Mid and large cap equities witnessed corrections, leading the Qatar Stock Exchange open the week with a marginal seven points fall.

Selling in the consumer goods, transport, industrials and banking sectors masked the buying interests in telecom, insurance and real estate that the 20-stock Qatar Index lost 0.07% to 9,906 points.

Domestic institutions’ buying support weakened and local retail investors’ net selling strengthened in the market, which is down 19.37% year-to-date.

The buying interests of non-Qatari individual investors were seen weakening in the bourse, where overall volumes declined.

The index that tracks Shariah-principled stocks was, however, seen gaining the most in the market, where the banking and industrials sectors dominated the trading ring as their stocks accounted for about 61% of the volumes.

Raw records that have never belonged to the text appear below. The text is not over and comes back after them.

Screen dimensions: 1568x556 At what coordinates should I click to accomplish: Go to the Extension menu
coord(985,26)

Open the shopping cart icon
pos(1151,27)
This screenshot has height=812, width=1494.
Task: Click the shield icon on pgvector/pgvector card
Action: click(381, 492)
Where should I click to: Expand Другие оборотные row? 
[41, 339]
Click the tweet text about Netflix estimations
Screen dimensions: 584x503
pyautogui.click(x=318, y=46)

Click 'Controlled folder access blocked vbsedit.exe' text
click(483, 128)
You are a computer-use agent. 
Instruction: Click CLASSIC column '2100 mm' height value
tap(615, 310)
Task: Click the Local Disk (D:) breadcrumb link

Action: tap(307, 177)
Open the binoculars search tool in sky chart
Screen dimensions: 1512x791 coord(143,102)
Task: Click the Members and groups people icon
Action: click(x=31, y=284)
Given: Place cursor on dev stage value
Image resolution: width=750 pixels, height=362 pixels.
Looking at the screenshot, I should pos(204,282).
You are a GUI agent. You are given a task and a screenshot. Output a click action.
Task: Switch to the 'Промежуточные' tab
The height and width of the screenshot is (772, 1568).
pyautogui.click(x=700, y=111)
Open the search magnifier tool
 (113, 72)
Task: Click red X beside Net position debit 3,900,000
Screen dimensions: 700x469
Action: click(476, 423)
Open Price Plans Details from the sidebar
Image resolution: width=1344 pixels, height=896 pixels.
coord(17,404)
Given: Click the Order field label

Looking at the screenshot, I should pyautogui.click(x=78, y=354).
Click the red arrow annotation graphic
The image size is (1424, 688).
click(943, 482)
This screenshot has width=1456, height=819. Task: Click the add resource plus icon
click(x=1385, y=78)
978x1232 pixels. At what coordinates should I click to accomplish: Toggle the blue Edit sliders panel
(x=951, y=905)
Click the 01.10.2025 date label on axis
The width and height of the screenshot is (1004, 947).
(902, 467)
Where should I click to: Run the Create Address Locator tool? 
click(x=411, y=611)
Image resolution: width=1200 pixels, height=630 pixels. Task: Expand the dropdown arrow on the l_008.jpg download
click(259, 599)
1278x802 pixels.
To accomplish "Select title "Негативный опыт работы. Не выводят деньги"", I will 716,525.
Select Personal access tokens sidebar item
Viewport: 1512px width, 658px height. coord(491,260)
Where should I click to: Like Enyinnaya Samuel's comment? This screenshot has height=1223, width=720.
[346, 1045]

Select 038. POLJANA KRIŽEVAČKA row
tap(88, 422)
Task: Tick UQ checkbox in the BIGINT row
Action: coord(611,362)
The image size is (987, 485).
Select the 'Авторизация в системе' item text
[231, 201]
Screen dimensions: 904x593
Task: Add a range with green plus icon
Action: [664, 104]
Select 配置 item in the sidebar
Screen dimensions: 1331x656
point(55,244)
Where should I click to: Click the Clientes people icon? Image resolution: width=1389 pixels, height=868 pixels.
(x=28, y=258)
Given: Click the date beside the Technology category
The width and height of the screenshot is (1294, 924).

Market capitalisation was up 0.06% or QR32mn to QR525.41bn with small and micro cap equities gaining 1.04% and 1.03%; whereas mid and large caps fell 0.38% and 0.05% respectively.

The Total Return Index was down 0.07% to 15,397.45 points, while All Share Index was up 0.02% to 2,647.38 points and Al Rayan Islamic Index by 0.27% to 3,666.06 points.

Consumer goods stocks shrank 0.98%, transport (0.63%), industrials (0.2%) and banks and financial services (0.14%); even as telecom gained 1.45%, insurance (1.13%) and realty (0.55%).

Major losers included Gulf International Services, Mesaieed Petrochemical Holding, Barwa, Mazaya Qatar, Vodafone Qatar, Nakilat, Woqod, Commercial Bank, Doha Bank and Qatar Islamic Bank; whereas Ooredoo, Ezdan, Islamic Holding Group, Qatari German Company for Medical Devices, Widam Food, Dlala and Qatari Investors Group bucked the trend.

Domestic institutions’ net buying weakened perceptibly to QR17.89mn compared to QR49.66mn last Thursday.

Local retail investors’ net profit booking expanded to QR26.55mn against QR21.06mn the previous trading day.

Non-Qatari individual investors’ net buying shrank to QR1.89mn compared to QR5.68mn on December 17.

However, non-Qatari institutions’ net profit booking weakened substantially to QR4.66mn against QR35.42mn last Thursday.

The GCC (Gulf Cooperation Council) institutions’ net buying soared to QR11.08mn compared to QR4.52mn the previous trading day.

The GCC individual investors turned net buyers to the tune of QR0.35mn against net profit takers of QR3.36mn on December 17.

Total trade volume was down 9% to 5.08mn shares, value by 21% to QR205.14mn and deals by 16% to 3,241.

There was 56% plunge in the insurance sector’s trade volume to 0.04mn equities, 56% in value to QR2.53mn and 14% in transactions to 83.

The banks and financial services sector’s trade volume plummeted 22% to 2.1mn stocks, value by 25% to QR100.85mn and deals by 35% to 983.

The market witnessed 19% shrinkage in the telecom sector’s trade volume to 0.51mn shares, 53% in value to QR11.91mn and 36% in transactions to 502.

The real estate sector’s trade volume shrank 3% to 0.78mn equities and value by 3% to QR16.25mn, while deals grew 45% to 500.

The industrials sector saw 1% fall in trade volume to 0.98mn stocks and 4% in value to QR56.71mn but on 6% gain in transactions to 733.

However, the consumer goods sector’s trade volume more than doubled to 0.48mn equities but value fell less than 1% to QR12.32mn and deals by 1% to 304.

The market witnessed 6% jump in the transport sector’s trade volume to 0.18mn equities but on 15% decline in value to QR4.57mn. Transactions were up 11% to 136.

In the debt market, there was no trading of treasury bills and government bonds.